Daniel López


Daniel López
is Tenured Assistant Professor at Department of Psychology and Education at the Universitat Oberta de Catalunya working on aging, technology and innovation. Hismain research interests are the biopolitical and technoscientific construction of later life,the production and maintenance of mundane care arrangements and the rise of quantified-self subjectivites. Most of his publications are available at: http://uoc.academia.edu/DanielLopez

 

Abstract

Little arrangements that matter. Rethinking autonomy and technological innovation in later life.

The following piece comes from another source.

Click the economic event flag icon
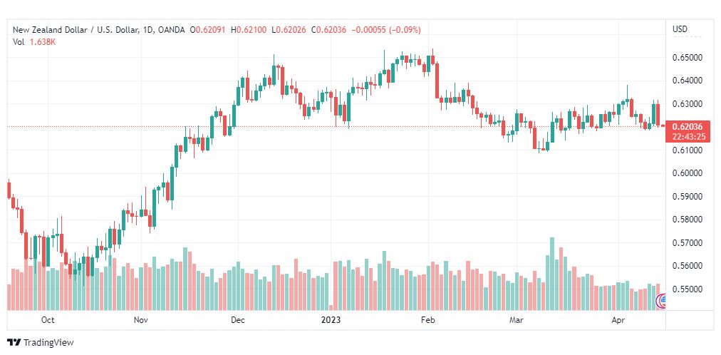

Drawing on ethnographic observations and conversations with older people and people with disabilities concerning the arrangements they need to conduct themselves, this contribution intends to challenge both the understanding of independence and vulnerability that goes along with the constant invention of solutions for independent living. By looking at the process of implementation of these new solutions in real contexts we have realised, that most of the times these solutions collide or interfere with previously produced mundane arrangements. Some examples are: leaving the curtains open or closed to let the neighbours know if you feel ok, phoning a relative or friend everyday at the same hour, re-configuring the uses of the home space to reduce unnecessary efforts, or simply doing the errands following a stable pattern. The creation, attunement, and maintenance of these mundane arrangements underpin the user’s independence. This fact is usually disregarded because it challenges the very idea of innovation as the production of solutions as commodities and it would put the vulnerabilities generated by the innovation process under the spotlight. In contrast, putting in the very centre these mundane arrangements enables us to approach independent living solutions in a much more modest way: as a matter of care instead of production/consumption and as a strategy to turn frailty and vulnerability into a matter of political concern.